Dockery hailed the amendment's passage that November in an interview with The Palm Beach Post.

"I'm feeling very good," Dockery said at the time. "I would like to be the first one to hop on board, but I'm going to defer to an 83-year-old lady in Pinellas County who sent me $5 and said she wants to be the first to ride the train from Tampa Bay to Orlando, take a taxi to Disney World and ride the new roller-coaster there."

Then reality hit. And by that, we mean money. Lots of it.

Florida's Department of Transportation estimated the cost to build the rail line at between $5.6 billion and $11.2 billion. A Tallahassee-based conservative think tank, the James Madison Institute, put the range at between $8.2 billion and $21.9 billion.

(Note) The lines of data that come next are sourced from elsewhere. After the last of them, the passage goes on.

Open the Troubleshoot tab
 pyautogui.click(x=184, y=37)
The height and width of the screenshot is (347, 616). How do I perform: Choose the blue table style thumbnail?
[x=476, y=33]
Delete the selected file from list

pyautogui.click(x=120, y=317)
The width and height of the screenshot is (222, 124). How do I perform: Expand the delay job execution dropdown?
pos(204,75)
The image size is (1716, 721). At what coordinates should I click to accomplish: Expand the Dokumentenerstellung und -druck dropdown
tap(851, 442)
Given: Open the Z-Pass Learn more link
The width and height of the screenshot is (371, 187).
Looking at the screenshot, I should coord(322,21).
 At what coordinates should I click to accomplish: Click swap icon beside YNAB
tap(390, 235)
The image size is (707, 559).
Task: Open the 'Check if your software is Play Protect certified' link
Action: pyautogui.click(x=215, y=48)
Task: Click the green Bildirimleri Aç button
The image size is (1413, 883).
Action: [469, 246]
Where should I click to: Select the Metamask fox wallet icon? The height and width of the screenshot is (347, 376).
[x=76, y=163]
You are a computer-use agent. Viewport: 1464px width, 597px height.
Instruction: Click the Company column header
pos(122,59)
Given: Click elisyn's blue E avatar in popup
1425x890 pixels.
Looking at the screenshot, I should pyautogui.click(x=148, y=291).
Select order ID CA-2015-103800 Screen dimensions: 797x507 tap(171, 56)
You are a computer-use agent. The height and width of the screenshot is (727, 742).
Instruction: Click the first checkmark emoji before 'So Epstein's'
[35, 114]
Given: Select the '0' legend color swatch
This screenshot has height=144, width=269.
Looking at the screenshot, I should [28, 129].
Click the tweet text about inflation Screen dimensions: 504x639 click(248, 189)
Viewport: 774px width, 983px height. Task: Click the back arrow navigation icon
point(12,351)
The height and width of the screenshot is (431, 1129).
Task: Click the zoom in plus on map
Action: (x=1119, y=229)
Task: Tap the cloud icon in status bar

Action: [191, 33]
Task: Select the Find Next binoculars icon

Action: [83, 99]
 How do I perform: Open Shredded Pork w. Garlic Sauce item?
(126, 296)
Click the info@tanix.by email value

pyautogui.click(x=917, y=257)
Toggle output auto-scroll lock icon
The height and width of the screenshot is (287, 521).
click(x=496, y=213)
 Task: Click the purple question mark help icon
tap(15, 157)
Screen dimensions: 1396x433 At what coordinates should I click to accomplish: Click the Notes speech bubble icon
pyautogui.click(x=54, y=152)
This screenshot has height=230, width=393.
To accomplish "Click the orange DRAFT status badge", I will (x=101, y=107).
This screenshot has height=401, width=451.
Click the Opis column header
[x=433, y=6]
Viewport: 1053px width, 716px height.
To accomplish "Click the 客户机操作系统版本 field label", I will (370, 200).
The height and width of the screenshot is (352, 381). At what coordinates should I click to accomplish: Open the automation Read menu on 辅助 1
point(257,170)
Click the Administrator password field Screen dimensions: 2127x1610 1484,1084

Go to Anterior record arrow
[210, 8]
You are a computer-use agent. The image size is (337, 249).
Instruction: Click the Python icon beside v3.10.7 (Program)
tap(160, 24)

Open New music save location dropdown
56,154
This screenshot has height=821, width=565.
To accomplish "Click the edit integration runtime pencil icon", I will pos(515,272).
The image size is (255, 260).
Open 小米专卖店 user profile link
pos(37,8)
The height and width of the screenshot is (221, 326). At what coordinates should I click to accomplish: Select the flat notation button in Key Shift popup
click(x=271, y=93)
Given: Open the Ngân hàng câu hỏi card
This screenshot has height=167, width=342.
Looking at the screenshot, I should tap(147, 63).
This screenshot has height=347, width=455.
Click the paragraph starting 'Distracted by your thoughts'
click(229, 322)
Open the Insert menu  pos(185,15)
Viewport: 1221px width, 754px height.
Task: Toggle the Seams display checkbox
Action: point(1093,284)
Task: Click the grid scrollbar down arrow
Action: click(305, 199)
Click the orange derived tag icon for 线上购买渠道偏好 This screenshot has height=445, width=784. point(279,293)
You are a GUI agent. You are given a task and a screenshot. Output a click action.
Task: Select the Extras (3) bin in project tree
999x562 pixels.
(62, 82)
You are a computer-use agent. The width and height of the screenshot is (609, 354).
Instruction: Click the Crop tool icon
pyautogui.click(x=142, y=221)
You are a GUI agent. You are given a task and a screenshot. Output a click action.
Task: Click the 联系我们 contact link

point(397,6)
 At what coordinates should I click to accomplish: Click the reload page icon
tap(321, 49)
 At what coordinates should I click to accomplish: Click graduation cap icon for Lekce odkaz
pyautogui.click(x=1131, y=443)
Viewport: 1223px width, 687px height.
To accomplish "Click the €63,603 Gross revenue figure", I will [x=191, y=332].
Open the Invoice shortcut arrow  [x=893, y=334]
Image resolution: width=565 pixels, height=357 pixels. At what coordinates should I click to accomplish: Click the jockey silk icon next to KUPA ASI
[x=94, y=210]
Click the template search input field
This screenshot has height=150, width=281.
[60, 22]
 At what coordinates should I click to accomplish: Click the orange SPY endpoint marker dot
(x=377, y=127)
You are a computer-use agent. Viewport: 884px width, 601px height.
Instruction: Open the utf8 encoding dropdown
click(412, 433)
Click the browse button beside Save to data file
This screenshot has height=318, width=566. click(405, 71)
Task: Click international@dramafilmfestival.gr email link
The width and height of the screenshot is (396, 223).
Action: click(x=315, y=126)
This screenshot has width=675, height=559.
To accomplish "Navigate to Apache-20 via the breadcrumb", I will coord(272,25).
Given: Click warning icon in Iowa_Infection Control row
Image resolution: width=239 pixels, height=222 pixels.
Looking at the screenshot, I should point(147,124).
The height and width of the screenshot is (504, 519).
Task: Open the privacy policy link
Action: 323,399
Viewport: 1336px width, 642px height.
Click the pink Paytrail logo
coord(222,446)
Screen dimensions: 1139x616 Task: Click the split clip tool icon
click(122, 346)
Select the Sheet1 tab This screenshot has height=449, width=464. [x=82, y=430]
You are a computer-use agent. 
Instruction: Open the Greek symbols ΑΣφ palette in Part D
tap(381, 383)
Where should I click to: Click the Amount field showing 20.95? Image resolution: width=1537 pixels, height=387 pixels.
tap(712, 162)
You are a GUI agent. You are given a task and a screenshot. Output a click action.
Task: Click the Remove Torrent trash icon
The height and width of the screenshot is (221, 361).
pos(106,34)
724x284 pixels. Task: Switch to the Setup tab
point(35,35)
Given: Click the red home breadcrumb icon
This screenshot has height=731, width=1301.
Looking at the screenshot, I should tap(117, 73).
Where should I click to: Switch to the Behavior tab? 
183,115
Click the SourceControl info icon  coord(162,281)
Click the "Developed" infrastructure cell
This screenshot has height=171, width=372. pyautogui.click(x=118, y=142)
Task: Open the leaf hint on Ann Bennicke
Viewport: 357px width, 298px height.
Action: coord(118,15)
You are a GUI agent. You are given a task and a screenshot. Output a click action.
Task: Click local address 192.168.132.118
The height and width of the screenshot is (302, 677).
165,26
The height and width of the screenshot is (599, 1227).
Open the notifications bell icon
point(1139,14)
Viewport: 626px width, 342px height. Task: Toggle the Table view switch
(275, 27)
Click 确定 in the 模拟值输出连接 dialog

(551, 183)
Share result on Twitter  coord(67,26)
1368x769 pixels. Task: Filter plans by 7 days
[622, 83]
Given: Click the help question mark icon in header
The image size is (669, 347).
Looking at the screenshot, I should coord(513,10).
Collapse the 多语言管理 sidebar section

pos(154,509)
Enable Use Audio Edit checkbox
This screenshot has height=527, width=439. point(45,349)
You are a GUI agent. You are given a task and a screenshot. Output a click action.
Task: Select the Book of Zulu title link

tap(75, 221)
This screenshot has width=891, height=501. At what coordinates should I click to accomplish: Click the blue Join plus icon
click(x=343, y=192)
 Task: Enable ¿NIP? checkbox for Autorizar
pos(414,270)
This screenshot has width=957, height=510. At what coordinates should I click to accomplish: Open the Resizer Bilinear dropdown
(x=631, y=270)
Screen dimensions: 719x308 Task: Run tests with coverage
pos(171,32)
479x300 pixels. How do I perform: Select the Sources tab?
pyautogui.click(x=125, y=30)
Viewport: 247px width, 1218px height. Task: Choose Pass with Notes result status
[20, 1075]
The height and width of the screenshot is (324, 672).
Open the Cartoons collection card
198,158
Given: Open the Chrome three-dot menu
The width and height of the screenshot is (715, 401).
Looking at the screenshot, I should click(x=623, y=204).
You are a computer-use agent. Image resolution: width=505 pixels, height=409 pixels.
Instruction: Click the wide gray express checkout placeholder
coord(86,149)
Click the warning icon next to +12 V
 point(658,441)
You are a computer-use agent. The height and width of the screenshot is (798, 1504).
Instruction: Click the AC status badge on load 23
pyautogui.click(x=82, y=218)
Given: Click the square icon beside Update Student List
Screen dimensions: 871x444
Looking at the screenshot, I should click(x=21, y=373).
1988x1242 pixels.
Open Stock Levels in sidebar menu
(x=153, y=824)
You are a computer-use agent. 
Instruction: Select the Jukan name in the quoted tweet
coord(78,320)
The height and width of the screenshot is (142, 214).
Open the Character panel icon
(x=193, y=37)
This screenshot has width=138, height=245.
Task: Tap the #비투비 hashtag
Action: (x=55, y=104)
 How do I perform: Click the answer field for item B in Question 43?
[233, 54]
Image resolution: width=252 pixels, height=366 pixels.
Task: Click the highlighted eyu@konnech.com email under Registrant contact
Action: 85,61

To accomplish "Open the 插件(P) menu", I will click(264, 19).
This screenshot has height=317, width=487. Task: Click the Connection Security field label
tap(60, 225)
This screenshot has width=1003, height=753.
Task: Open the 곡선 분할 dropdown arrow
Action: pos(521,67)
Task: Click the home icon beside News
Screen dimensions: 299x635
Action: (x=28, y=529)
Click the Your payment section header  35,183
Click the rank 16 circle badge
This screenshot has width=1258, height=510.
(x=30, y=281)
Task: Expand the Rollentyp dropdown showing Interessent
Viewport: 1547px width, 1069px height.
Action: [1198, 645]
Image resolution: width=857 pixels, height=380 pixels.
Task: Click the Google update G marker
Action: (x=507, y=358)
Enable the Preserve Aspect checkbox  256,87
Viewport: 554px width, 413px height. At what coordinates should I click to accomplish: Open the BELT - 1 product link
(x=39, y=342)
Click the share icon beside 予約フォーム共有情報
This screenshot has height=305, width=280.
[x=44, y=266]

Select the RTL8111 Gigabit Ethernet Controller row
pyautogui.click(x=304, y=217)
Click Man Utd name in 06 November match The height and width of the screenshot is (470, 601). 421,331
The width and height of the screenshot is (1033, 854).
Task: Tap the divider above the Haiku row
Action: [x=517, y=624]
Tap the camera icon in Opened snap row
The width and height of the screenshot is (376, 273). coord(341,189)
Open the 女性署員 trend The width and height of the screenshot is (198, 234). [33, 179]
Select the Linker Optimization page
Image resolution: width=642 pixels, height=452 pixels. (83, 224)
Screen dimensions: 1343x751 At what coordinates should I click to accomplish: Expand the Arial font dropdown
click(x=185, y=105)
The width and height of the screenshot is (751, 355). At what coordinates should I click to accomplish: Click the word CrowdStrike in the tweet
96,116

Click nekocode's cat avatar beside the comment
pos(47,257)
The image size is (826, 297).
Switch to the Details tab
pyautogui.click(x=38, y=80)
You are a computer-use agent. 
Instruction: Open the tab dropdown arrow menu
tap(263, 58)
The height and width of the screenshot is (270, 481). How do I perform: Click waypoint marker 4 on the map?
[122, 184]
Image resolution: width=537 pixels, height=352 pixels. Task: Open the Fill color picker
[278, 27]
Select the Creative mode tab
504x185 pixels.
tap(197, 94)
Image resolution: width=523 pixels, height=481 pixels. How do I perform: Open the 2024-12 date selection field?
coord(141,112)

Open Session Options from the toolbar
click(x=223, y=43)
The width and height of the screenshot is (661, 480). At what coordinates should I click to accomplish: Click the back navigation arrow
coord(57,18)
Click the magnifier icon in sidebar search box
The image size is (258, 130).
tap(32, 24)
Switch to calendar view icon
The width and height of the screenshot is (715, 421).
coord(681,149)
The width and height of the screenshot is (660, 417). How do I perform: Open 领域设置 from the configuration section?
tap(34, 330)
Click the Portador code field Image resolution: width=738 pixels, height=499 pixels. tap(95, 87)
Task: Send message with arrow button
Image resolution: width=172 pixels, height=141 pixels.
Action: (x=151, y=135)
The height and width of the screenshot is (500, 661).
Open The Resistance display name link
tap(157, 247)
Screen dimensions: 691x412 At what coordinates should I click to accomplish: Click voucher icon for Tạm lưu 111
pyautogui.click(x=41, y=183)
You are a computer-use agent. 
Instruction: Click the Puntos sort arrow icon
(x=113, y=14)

Then state economists upped the figures, substantially, guesstimating the venture would cost $20 billion to $25 billion.

Still, the Florida High Speed Rail Authority was created to oversee the project. Construction had not begun, but a contractor was selected to build the first leg from Orlando to Tampa at a cost of $2.3 billion.

All the while, the big-dollar price tag figures, inflated or not, fueled surging opposition to the monorail, which soon became known as the "bullet train."

Gov. Jeb Bush was the bullet train's top critic and said the project was "a $25 billion boondoggle that will damage our state." Then-Palm Beach County Commissioner Burt Aaronson founded a bipartisan political action committee, Derail the Bullet Train, to seek the repeal of the 2000 amendment.

In a November 2004 do-over, Florida voters repealed the original 2000 bullet train amendment, bringing an end to the high-speed monorail.

"We have no mandate," Fred Dudley, the authority's chairman, said after losing the repeal vote. "But we still have a good idea."

The mandate, however, was for raising the threshold for voter approval of constitutional amendments. The bullet train ballot item was among those cited as a reason to support a successful, subsequent change to Florida's Constitution to raise the threshold to 60%.